Running the Simulation¶
We are finally ready to run our first simulation, now that everything has been set up in the YAML file. To run the simulation, issue the following command:
$ yank script --yaml=p-xylene-explicit.yaml
and let the simulation take care of the rest. What happens next is YANK will set up the files as we have specified, in this running the ligand through ANTECHAMBER, take the prepped ligand and receptor to make a solvated complex, and run both a complex and solvent simulation to compute the absolute free energy of binding. Several steps will happen over the simulation, we’ll run through them here:
- The molecules get processed through LEaP and put into OpenMM
- The output file is pre-processed
- The different states are all prepared and the output file is updated
- Each thermodynamic state is minimized for the complex system
- A Hamiltonian Replica Exchange simulation is run
- The process is repeated for the solvent simulation
During the simulation you will see that one iteration propagates, then YANK attempts Hamiltonian replica exchange which you see as a large table of energies. The swap statistics are then shown showing how many times two replicas exchanged with one another and finally some timing information (how much longer we expect the simulation to take and so on).
Analyzing Results¶
Once both phases of the simulation run, we can compute the final binding free energy by running the following command.
$ yank analyze --store=p-xylene-out
This complex and solvent phase will be automatically loaded in, decorrelated, and analyzed to get the free energy. We use the energies from a simulation box with expanded cutoff radius to reduce the impact a cutoff has from anisotropic dispersion correction. Free energy itself is then analyzed through the Multistate Bennet Acceptance Ratio (MBAR) to get the minimally biased free energy estimate across the two phases.

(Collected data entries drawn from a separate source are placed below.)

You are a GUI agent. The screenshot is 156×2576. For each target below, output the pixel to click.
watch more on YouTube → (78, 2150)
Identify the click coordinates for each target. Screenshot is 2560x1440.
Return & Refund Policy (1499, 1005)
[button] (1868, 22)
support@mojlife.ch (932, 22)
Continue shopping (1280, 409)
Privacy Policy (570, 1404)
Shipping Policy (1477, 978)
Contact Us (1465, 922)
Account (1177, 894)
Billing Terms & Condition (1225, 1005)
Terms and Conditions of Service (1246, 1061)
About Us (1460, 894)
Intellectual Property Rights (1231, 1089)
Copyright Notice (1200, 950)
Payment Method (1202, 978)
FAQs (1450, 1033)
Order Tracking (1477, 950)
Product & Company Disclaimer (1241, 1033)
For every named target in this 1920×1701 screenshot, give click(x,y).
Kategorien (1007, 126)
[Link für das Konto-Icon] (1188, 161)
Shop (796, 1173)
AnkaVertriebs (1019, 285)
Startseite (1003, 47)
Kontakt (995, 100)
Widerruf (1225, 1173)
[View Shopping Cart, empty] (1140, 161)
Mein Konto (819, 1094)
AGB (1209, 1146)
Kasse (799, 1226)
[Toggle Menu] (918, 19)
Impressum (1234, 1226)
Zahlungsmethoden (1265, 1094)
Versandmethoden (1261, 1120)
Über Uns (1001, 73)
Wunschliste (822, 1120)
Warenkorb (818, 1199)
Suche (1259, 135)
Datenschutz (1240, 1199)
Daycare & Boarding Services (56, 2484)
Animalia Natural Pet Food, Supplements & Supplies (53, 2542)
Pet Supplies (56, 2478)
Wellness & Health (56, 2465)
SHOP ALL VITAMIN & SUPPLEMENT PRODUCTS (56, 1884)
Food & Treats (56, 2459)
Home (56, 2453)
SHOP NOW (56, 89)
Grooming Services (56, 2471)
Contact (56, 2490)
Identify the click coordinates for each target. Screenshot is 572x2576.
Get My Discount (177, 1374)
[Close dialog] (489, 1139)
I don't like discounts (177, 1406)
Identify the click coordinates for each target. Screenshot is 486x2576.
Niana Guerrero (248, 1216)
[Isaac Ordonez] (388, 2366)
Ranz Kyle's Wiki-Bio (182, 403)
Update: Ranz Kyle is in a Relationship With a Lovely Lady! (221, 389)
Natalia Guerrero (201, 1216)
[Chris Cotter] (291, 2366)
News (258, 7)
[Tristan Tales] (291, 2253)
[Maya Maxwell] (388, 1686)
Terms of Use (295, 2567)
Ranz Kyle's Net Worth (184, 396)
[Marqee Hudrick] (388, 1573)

You should make note of how many decorrelated samples are left after analysis, if you feel that there were not enough
samples, run for longer to get more. This can be done by modifying the YAML file in the options
header and adding
the following options:
options:
default_number_of_iterations: <Some Integer>
resume_simulation: yes
where you replace <Some Integer>
with a number larger than the number of iterations you just ran.
Other Files in this Example¶
In this example, we also include an alternate YAML file called implicit.yaml
which uses an implicit solvent instead
of explicit solvent. The other main difference is that this is effectively NVT ensemble since NPT ensemble makes no
sense in implicit solvent. It the execution and analysis of this system are identical, but replace the script target
in command line with --yaml=p-xylene-implicit.yaml
. We cover more details of the setup of an implicit solvent system
in the next example involving a Host Guest System.